In this module we’ll be configuring an Application Workspace called Common Policy which will be tied to the Common Apps scope. This will be used to create policies controlling traffic to/from the Active Directory and Ansible servers toward the other application workloads in the lab environment. We will first create the Application Workspace and run Application Discovery and Mapping (ADM) to automatically discover the workloads, group them into clusters, and provide initial policy recommendations based on the discovered flows in the environment. During ADM, Tetration will group servers together into a cluster based on their similarities from a traffic flow and process perspective. We will review the suggested clusters, and adjust the cluster queries to make the cluster membership more dynamic. For example, we will configure our cluster query for Active Directory servers to match on the AWS tag GC-DC-DNS which will allow any new servers that are added with this tag to automatically be included in the cluster and have the policies applied. Once we have modified the cluster queries, we will then review the suggested policies created by ADM and manually refine them as necessary.

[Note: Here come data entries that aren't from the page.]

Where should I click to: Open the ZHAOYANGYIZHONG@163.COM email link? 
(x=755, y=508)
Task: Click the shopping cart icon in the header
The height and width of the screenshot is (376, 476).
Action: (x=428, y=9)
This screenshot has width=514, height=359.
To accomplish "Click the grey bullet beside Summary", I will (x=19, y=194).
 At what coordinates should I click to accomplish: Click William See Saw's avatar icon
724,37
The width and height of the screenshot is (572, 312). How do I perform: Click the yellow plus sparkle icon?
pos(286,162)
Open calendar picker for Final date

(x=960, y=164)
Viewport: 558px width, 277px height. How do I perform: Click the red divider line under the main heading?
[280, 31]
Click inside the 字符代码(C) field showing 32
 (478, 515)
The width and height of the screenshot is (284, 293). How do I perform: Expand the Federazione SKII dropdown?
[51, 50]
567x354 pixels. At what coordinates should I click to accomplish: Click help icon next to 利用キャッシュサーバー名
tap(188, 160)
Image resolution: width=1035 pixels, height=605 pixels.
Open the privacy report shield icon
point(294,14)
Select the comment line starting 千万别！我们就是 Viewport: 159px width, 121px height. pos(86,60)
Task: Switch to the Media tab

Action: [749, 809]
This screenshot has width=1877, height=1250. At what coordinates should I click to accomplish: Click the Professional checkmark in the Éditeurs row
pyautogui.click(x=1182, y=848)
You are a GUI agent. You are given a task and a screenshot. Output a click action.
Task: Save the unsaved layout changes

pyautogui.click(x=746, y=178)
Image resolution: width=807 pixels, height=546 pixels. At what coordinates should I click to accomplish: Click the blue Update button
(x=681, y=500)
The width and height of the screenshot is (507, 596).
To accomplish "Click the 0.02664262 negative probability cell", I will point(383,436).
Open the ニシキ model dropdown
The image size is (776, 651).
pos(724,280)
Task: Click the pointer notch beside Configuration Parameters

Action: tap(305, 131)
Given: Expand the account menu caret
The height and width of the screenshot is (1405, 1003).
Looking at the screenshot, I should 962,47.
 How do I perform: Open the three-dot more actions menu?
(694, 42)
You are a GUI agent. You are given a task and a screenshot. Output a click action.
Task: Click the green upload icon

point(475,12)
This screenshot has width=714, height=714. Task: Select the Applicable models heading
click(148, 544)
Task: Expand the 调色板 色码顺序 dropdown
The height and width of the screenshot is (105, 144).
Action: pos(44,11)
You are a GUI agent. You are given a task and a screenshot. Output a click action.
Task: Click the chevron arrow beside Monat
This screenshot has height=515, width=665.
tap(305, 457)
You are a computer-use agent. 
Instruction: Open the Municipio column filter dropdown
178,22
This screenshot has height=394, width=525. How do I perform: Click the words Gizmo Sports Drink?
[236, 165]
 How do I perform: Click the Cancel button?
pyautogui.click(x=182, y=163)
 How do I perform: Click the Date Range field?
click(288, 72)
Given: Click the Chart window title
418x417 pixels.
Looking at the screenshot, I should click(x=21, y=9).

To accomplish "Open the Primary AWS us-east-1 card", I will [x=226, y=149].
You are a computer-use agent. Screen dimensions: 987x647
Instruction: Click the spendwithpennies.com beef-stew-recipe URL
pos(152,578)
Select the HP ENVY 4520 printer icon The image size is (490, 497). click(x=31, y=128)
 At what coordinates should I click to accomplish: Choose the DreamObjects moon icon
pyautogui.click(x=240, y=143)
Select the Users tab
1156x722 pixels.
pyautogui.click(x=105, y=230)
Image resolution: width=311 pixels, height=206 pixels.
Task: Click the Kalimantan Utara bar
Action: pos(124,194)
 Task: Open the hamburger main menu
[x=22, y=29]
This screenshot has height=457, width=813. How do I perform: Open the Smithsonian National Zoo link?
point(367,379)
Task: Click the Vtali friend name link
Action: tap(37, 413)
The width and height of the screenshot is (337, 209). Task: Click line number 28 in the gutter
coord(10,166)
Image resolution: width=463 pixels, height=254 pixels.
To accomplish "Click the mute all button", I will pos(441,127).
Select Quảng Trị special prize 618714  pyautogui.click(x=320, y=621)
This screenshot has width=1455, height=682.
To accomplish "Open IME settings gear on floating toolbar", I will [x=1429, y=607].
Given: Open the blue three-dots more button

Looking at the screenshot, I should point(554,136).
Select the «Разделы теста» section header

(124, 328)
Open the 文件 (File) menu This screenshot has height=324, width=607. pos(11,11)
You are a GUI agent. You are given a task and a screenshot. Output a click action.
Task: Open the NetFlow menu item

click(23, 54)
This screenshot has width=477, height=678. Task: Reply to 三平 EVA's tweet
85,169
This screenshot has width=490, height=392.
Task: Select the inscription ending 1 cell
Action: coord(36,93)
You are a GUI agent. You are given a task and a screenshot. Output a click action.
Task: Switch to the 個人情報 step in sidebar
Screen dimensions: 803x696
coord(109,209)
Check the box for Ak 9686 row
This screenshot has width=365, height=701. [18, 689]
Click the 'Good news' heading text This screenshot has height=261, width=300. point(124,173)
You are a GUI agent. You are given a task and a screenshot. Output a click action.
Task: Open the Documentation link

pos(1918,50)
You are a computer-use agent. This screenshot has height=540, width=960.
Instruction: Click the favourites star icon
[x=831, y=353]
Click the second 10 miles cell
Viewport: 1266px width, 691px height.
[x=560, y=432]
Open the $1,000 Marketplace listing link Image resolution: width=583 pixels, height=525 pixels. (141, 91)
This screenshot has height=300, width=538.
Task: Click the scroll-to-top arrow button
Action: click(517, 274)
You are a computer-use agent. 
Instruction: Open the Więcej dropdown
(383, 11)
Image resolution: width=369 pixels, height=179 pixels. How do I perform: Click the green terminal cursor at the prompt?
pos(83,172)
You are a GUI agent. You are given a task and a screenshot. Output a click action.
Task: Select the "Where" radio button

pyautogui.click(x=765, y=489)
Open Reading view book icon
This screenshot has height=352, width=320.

This diagram depicts how AWS Lambda (aka ‘serverless’) plays nice with Tetration from a policy perspective. AWS allows you to assign Lambda event-driven functions to be sourced from either one of their public Internet IP addresses or from your own private RFC1918 subnet inside your VPC. In our lab, we have configured the triggering event to be time, specifically that every 60 seconds two functions are run using Node.js, each making a single HTTPS call, one to the Windows-based nopCommerce app and the other to the Linux-based OpenCart app. This is helpful in two ways - firstly in that it allows us to include the concept of adding logic to your Tetration policy that accounts for AWS Serverless technologies, and secondly in that it actually ensures that there is constant traffic hitting these two applications and ensuring that there is plenty of flow data present in the Tetration collectors when it’s time for you to run ADM for each app in order to generate that policy. If you’re wondering why we don’t have a function calling the Container-based Sock Shop app, it’s due to the fact that Tetration agents do not collect flow telemetry information from container workloads and therefore wouldn’t have much value since running ADM for container apps is a moot point, and needing to manually generate policy for these apps to include allowing serverless sources such as Lambda would have already been covered by the other two apps.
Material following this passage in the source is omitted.